Artistic Contributions

(Anti-)Heroes thrive in American visual art spaces, appearing across various media—examples include Hollywood’s interpretations of heroic journeys, hyperbolic superheroes of comic books, wartime photography, and historic monuments dedicated to American foundational myths. Such artworks explore (anti-)heroisms from varying perspectives of “great men” and “hero stories,” as defined by Frisk (89). Symbolic elements and historical narratives are often utilized to reinforce the cultural significance of these portrayals to depict ‘traditional’ heroic figures. However, the notion of the American (anti-)hero is being constantly reexamined by artists inside and far beyond the country’s borders. In this eighteenth issue of aspeers, our contributing artists address, critique, and redefine the topic of (anti-)heroization in their own unique ways. By interrogating the interplay between the aesthetic and the heroic, these contributions bridge academic reflections on (anti-)heroism with visual commentary through the means of creative expression.

Visualizing and questioning the (anti-)heroic is a unifying motif of this issue’s art pieces. Saed Tajibaev’s illustration “The American Dream” reflects on the contradictory nature of one of America’s nation-building myths. It portrays the Statue of Liberty with a bleeding torch in one hand and a Native American war bonnet in the other. By merging elements of violence and symbols of (in)equality with the elegant aesthetics of art deco, the artwork questions the nature of American heroization.

Maya Obermann’s photography collage “Fences” reinterprets historical symbols in its own way. “Fences” focuses on the nature of borders, which can be viewed as heroic safeguards by some and become oppressive barriers to others.
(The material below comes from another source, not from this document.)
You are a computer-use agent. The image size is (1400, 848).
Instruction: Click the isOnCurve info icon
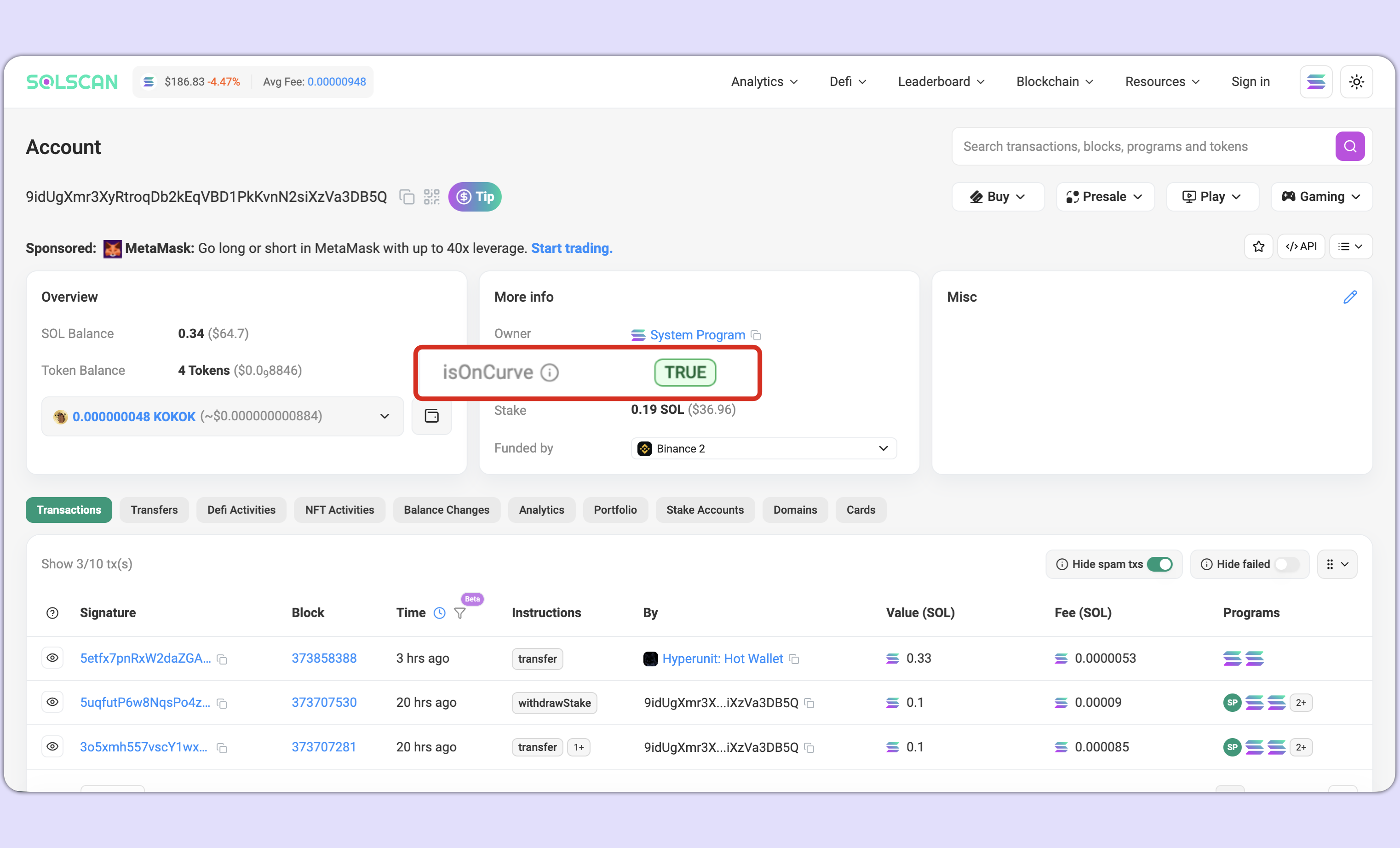(x=550, y=372)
One of the photographs depicts the possible end of the fence, thereby inviting the audience to reflect on whether such an end could become a reality.

Eliah Brockhaus’s artwork revolves around an unexpected anti-heroic figure: the rat. Brockhaus’s etching titled “Winged Rat” depicts the symbolically controversial animal with dragonfly-like wings, commenting on the duality of the image of this peculiar anti-hero. Associated with urban life in megalopolises such as New York City, the rat serves as the epitome of both adaptability and undesirability.

This perspective on (anti-)heroization in visual art also reverberates in Marv Späth’s painting “Who Sold the World,” which portrays a person who, perhaps, can be imagined to be a wartime (anti-)heroic figure, kneeling on one knee. The leg they kneel on appears to be severed from the shin down. The text above this person, “WHO SOLD THE WORLD,” with its absence of punctuation, highlights the multiplicity of meaning of the artwork and invites to reflect on the potential tragedy of heroism. Thus, the question of what defines an (anti-)hero echoes through all this year’s art contributions.

Acknowledging Heroes

At this point, we would like to thank our (anti-)heroes: first, our contributors who have challenged us profoundly, made us better academics, and forced us to step beyond our comfort zones in many ways. It has been a humbling experience to discuss topical and non-topical submissions alike, to accept and acknowledge varying perspectives, and to find a middle ground. With that being said, we want to wish our contributors all the best in their future endeavors. Second, we want to thank our mentors, whose insight, patience, and wit were indispensable in putting this issue together. It was the expertise of Dr. Stefan Schubert, Peter Hintz, and Josefine C. Bernhofer that helped us to keep our cool, strengthened our collaborative process, and offered guidance in creating this eighteenth issue of aspeers.